As an arborist, I observe non-diseased living trees as healthy when they express a vigorus green canopy. There are exceptons to this rule, but we can’t be certain about the exceptions without data collected over time.
My client is preparing her country property on Whidbey Island for sale and asked for arbor servces to a number of conifers and deciduous trees. In her backyard, a mature cedar: Thuja plicata lost it’s main stem 10-15 years ago in a good blow – a potential eye sore. In time, it responded with epicormic buds producing new branching at the initial wound site and below down to 8′ from the injury – a potential eye sore.
When I came to this tree there were 6 stems functioning as new leaders- a forest of little Christmas trees at 30′ high.
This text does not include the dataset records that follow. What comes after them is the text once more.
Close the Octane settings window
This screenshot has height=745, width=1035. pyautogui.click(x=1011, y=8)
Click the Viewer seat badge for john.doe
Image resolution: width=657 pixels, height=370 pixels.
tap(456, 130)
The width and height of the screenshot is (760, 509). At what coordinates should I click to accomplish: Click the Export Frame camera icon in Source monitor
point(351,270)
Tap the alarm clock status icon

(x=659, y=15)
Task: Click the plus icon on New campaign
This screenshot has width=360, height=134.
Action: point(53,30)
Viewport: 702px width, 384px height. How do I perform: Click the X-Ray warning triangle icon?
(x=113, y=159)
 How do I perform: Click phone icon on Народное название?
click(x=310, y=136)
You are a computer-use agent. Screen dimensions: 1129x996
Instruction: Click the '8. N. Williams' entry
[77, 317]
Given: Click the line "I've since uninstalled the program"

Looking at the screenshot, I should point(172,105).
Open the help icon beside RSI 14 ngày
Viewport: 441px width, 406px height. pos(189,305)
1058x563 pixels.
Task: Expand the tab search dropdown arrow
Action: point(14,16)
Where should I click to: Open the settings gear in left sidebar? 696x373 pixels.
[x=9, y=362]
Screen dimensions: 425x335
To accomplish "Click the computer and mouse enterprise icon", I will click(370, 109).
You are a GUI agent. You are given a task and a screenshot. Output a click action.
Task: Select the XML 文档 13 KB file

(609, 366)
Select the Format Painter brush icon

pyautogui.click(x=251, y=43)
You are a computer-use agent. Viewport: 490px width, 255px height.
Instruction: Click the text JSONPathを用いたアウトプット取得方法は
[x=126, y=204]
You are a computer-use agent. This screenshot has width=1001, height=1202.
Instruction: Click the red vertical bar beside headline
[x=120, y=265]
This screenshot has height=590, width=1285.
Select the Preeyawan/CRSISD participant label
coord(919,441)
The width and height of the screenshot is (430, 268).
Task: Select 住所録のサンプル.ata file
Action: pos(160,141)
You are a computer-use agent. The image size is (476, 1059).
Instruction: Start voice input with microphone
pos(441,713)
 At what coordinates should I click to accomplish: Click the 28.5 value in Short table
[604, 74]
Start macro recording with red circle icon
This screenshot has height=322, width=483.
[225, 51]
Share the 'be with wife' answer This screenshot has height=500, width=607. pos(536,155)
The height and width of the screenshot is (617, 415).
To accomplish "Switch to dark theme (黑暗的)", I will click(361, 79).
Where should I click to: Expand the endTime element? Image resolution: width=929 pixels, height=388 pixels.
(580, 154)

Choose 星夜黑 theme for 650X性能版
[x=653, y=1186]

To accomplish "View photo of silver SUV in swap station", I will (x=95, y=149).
Three of the largest leaders were cantilevered 8-10′ from the original main stem. This looked unsightly. It also, could be argued that this bundled growth, cantilevered as it was and creating a different windshear could be unhealthy for tree and homeowner. It should be noted that this species routinely creates this kind of growth in what is known as buttressing, much like the great sequoias of California.
Our objective was twofold: to maintain the health of the tree and limb up damaged branches and cut down the thicket of leaders. The sum result is that we left 3 of the healthest looking leaders for this living organism. I believe this tree, while it has been re-wounded by my saw will produce a more vertical canopy in the coming years. Time will tell.